Recast every line of the records below as a JSON list of strings, one string per line, leaving out blank lines and the pictures.
__________
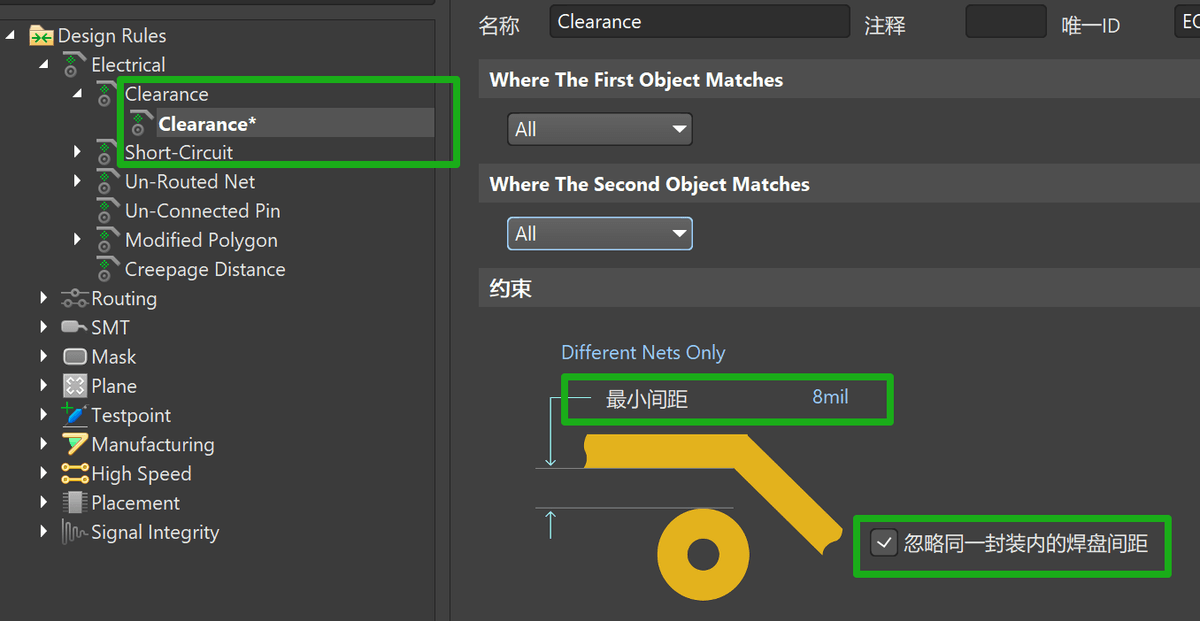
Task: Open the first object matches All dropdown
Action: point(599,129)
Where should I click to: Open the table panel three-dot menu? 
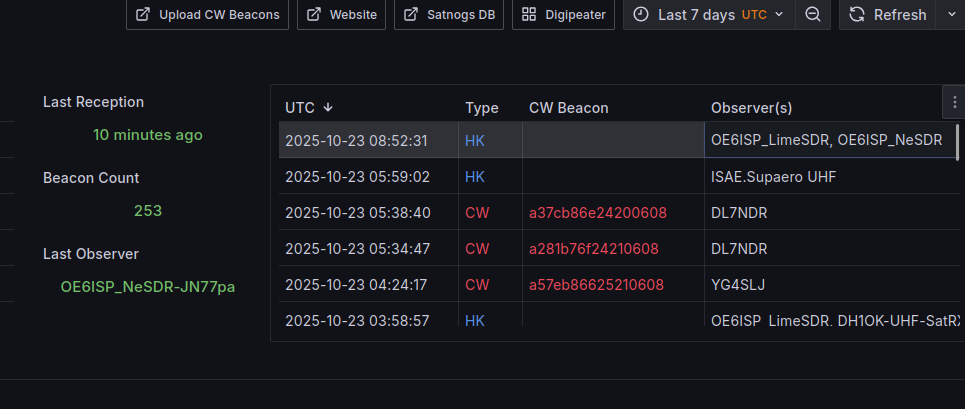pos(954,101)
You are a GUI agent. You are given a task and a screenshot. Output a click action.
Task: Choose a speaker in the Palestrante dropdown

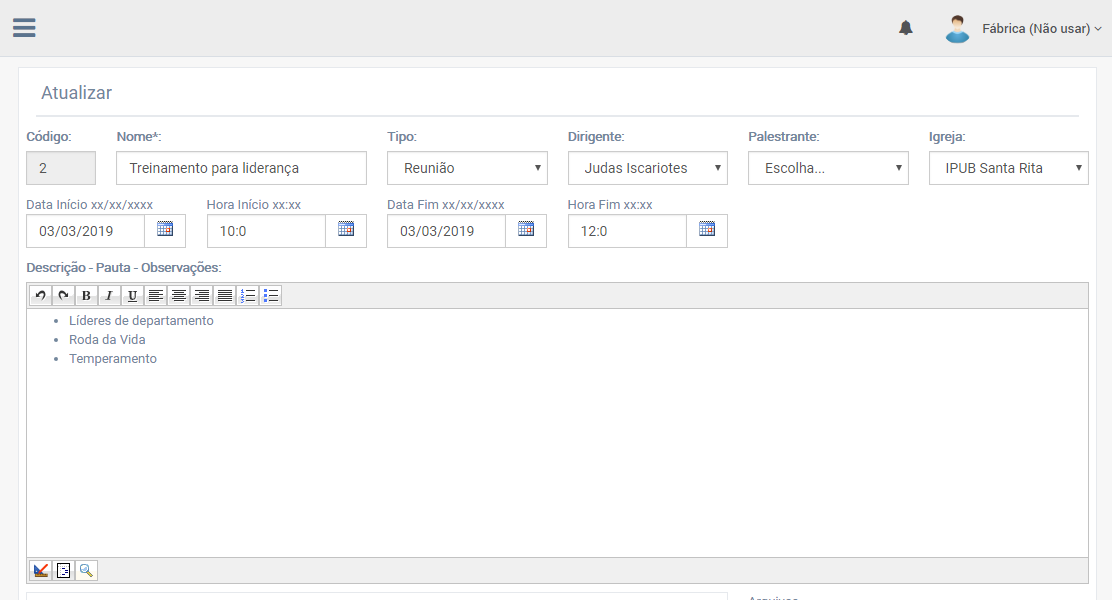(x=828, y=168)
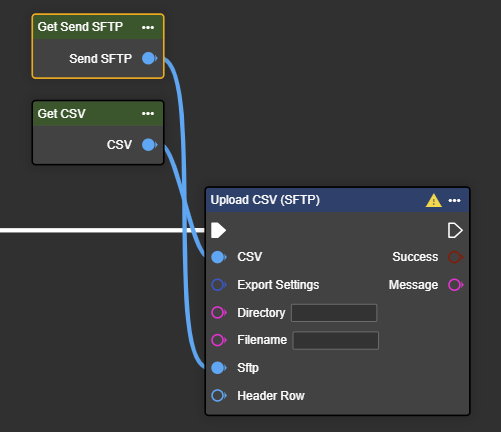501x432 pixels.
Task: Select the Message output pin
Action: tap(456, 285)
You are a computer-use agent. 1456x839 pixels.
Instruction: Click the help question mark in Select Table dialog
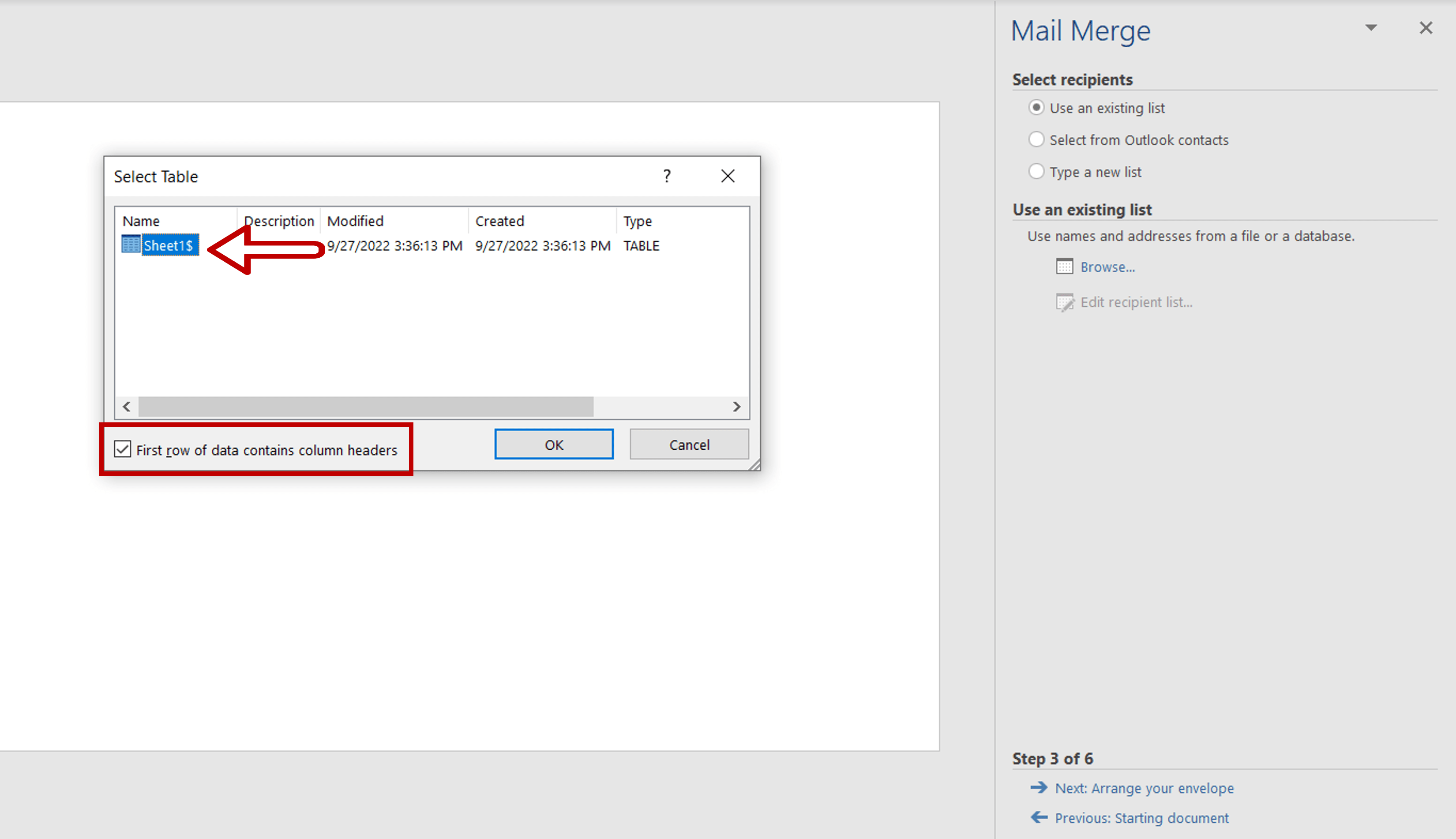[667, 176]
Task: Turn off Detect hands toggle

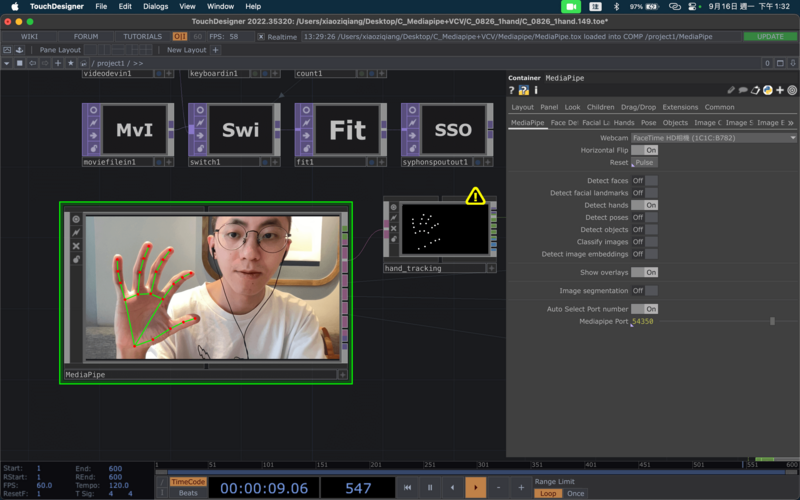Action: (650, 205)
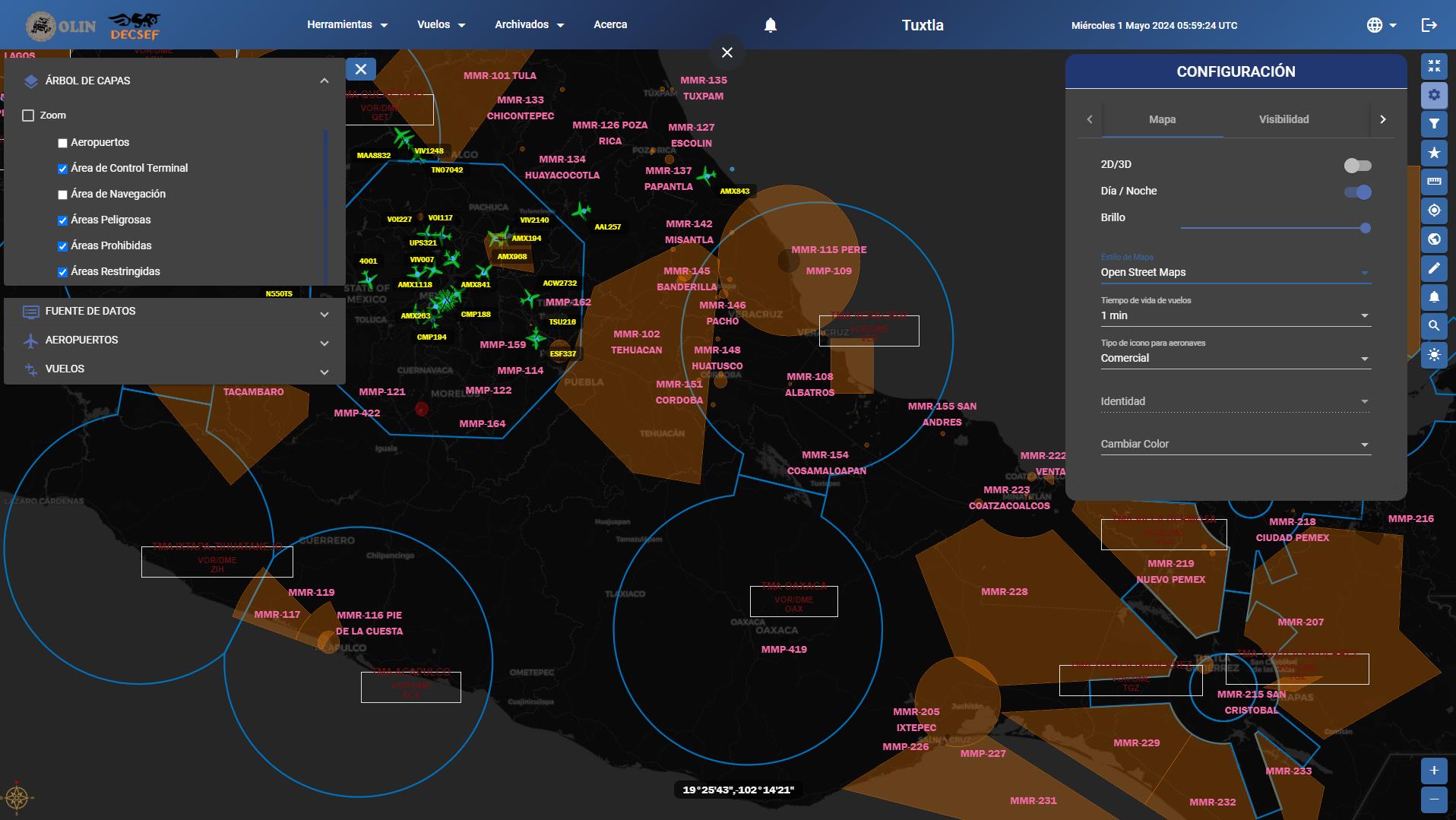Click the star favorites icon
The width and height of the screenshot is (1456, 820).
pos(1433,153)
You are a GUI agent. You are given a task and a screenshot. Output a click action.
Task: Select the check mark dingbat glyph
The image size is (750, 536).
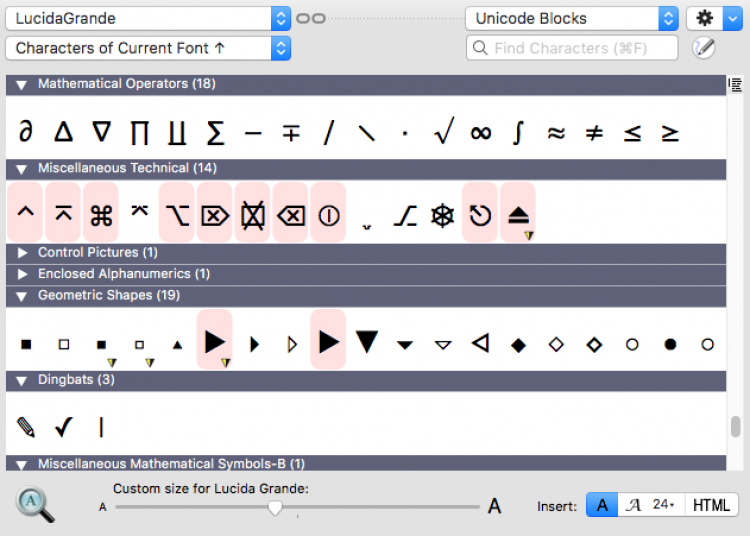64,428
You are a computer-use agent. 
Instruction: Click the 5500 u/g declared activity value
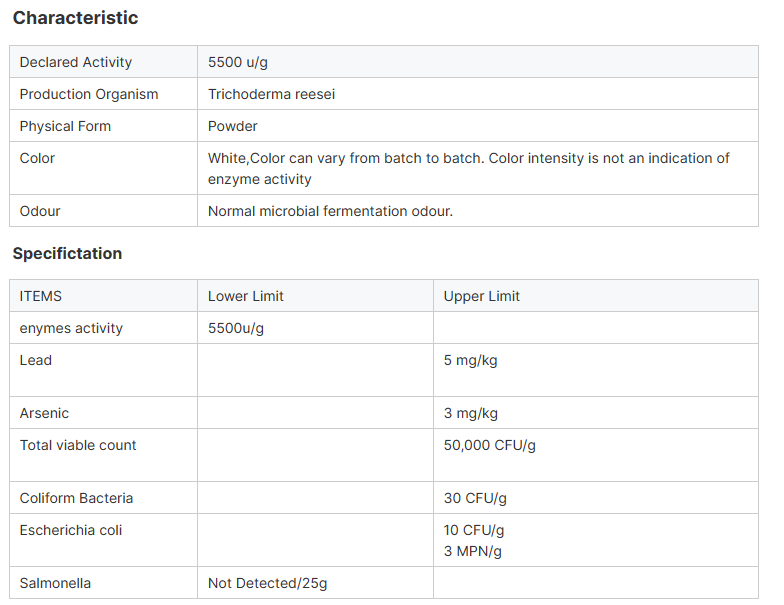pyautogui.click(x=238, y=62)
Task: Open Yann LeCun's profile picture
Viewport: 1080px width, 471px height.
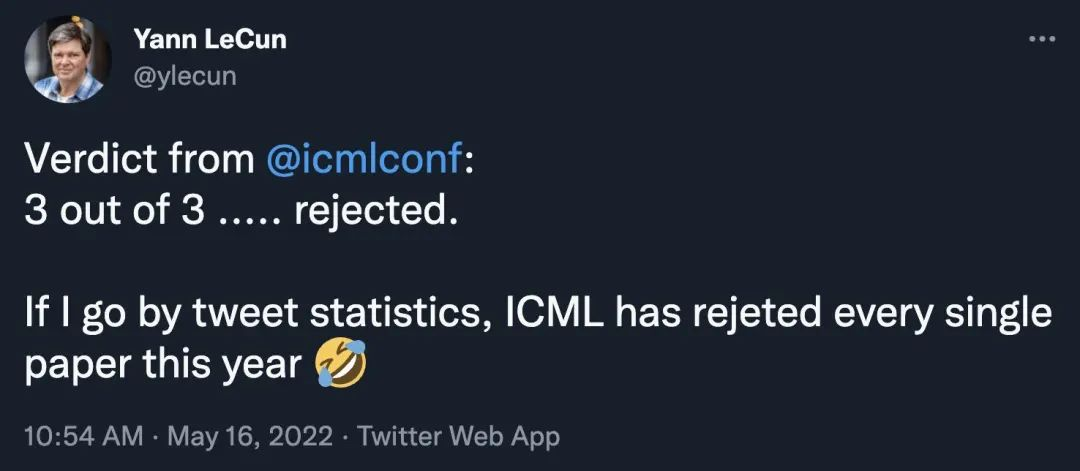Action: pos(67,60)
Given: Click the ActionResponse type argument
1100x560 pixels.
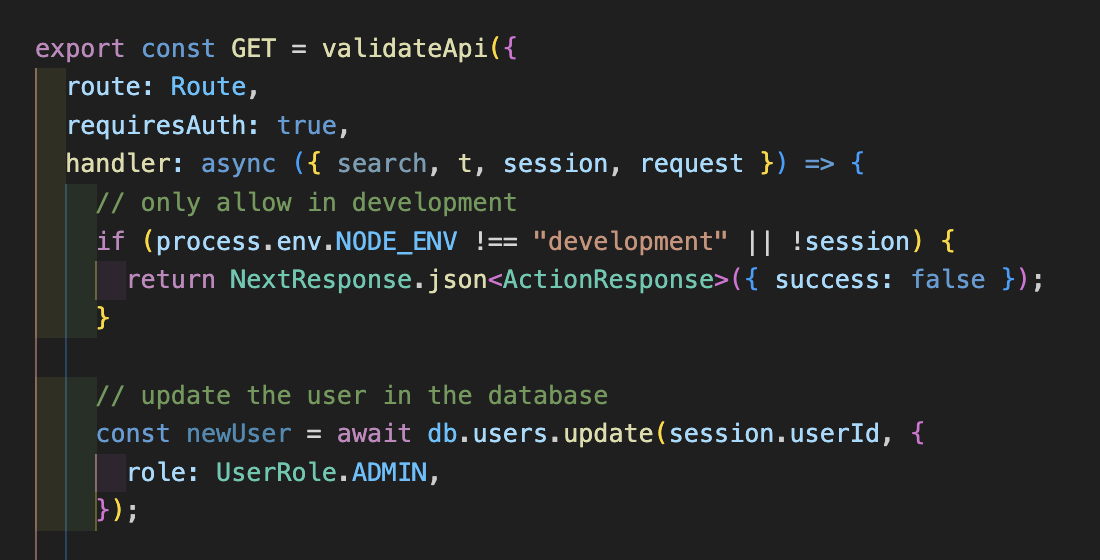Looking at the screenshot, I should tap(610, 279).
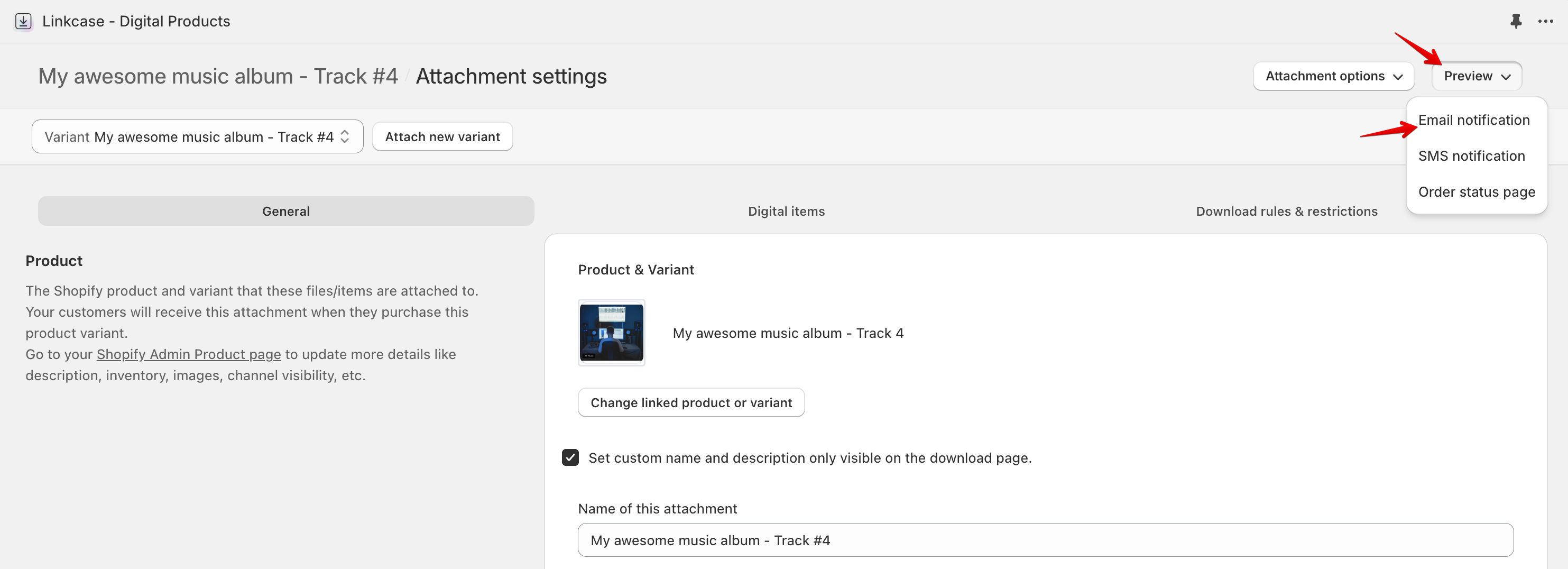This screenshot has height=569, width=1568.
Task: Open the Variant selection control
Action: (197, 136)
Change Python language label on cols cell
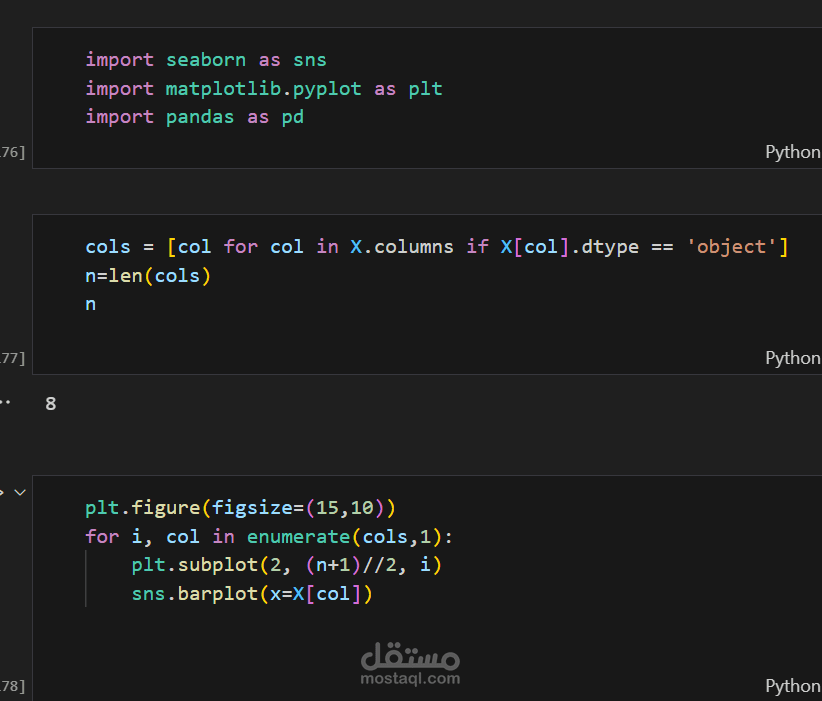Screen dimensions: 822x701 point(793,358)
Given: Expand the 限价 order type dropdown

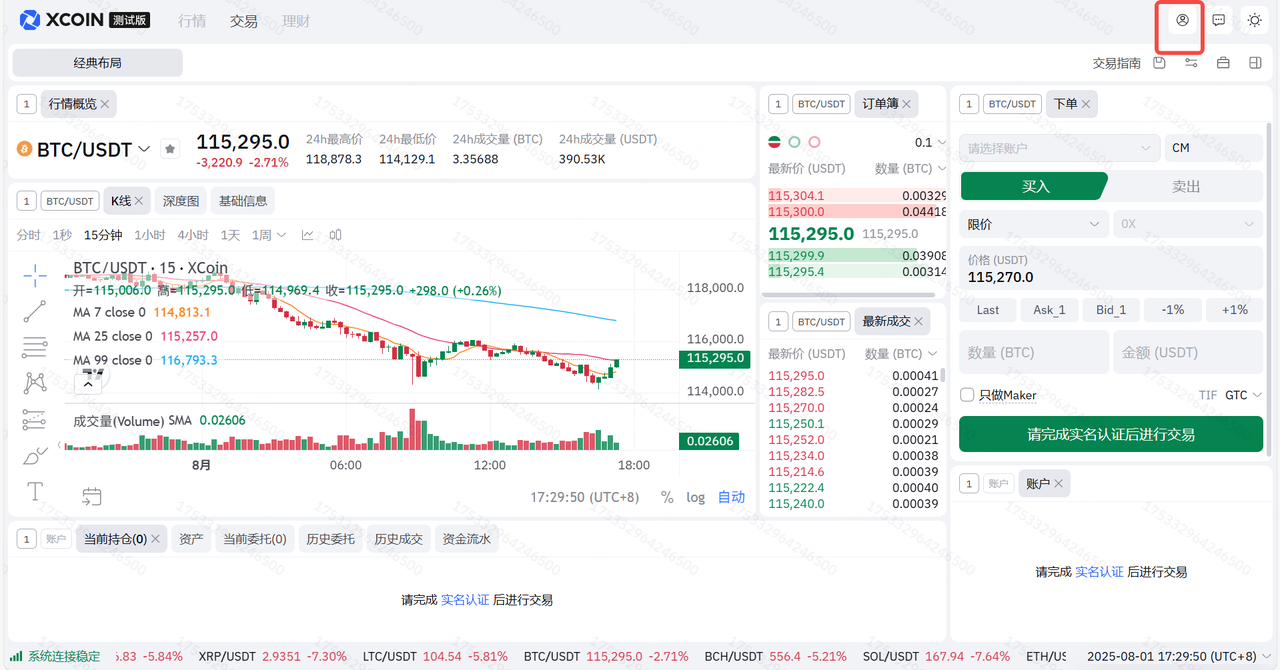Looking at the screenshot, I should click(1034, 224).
__________
| Solution to this exercise |
[
  "Task: Open the first object matches All dropdown",
  "Action: point(599,129)",
  "Where should I click to: Open the table panel three-dot menu? ",
  "pos(954,101)",
  "You are a GUI agent. You are given a task and a screenshot. Output a click action.",
  "Task: Choose a speaker in the Palestrante dropdown",
  "(x=828, y=168)",
  "501x432 pixels.",
  "Task: Select the Message output pin",
  "Action: tap(456, 285)",
  "You are a computer-use agent. 1456x839 pixels.",
  "Instruction: Click the help question mark in Select Table dialog",
  "[667, 176]",
  "Task: Turn off Detect hands toggle",
  "Action: (650, 205)",
  "Click the star favorites icon",
  "The width and height of the screenshot is (1456, 820).",
  "pos(1433,153)",
  "You are a GUI agent. You are given a task and a screenshot. Output a click action.",
  "Task: Select the check mark dingbat glyph",
  "The image size is (750, 536).",
  "64,428",
  "You are a computer-use agent. ",
  "Instruction: Click the 5500 u/g declared activity value",
  "pyautogui.click(x=238, y=62)",
  "Task: Open Yann LeCun's profile picture",
  "Viewport: 1080px width, 471px height.",
  "Action: pos(67,60)",
  "Given: Click the ActionResponse type argument",
  "1100x560 pixels.",
  "Looking at the screenshot, I should tap(610, 279).",
  "This screenshot has height=569, width=1568.",
  "Task: Open the Variant selection control",
  "Action: (197, 136)",
  "Change Python language label on cols cell",
  "Screen dimensions: 822x701 point(793,358)",
  "Given: Expand the 限价 order type dropdown",
  "Looking at the screenshot, I should click(1034, 224)."
]